I want to import a json-file (even though it looks more like a plain txt-file) where each line is a small (four data pairs) json file. Every json file should be a row in the pandas Dataframe with four columns.
Example:
# Inside "data.json"
{"time": "2020-07-01:14:27:16.0000", "id": "m38dk117", "position": "66277", "active_current": "17.1"}
{"time": "2020-07-01:14:27:16.0000", "id": "m38dk118", "position": "3277", "active_current": "0.0"}
...
{"time": "2020-07-30:14:27:16.0000", "id": "m38dk006", "position": "73117", "active_current": "0.0"}
data.json is approx 30MB large and contains roughly 250.000 lines - for each day
data.json is approx 900MB large and contains roughly 7.5M lines - for each month
The following code snippet does do the job but is far too slow.
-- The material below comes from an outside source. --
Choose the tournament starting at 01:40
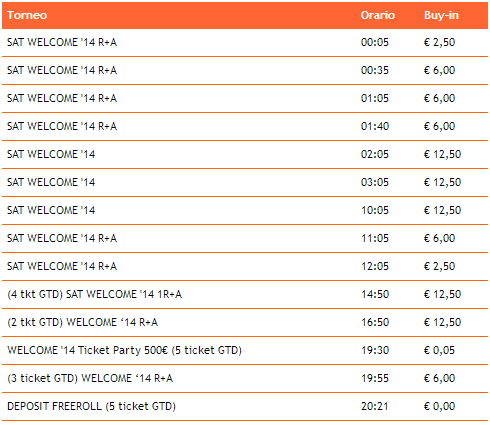Viewport: 490px width, 425px height. pyautogui.click(x=245, y=126)
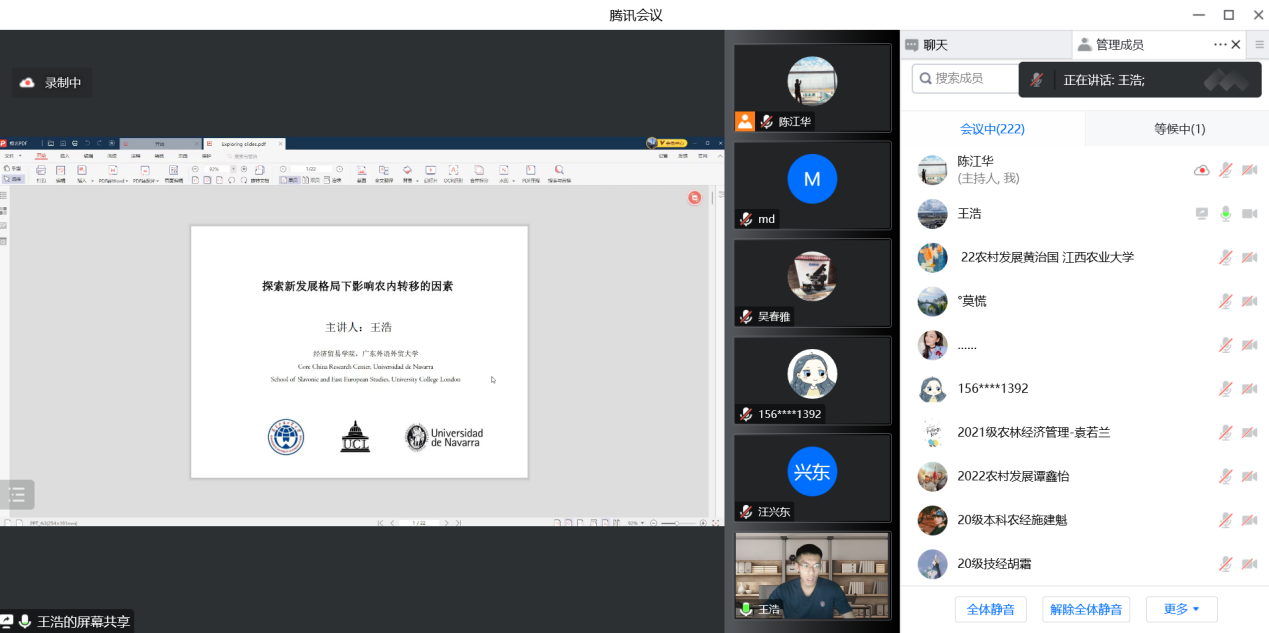Screen dimensions: 1269x633
Task: Click the blue M avatar of md
Action: click(x=811, y=180)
Alternative options to pandas are welcome too, i am not limited to pandas. But inexperienced dealing with huge amounts of log-data.
Proposition:
import pandas as pd
import json
df = pd.DataFrame()
with open('data.json', 'r') as stacked_json_file:
row_idx = -1
for json_file in stacked_json_file:
row_idx += 1
df = df.append(pd.DataFrame(json.loads(json_file), index = [row_idx]))
Is this possibly slow because pd.DataFrame.append does not append IN-Place?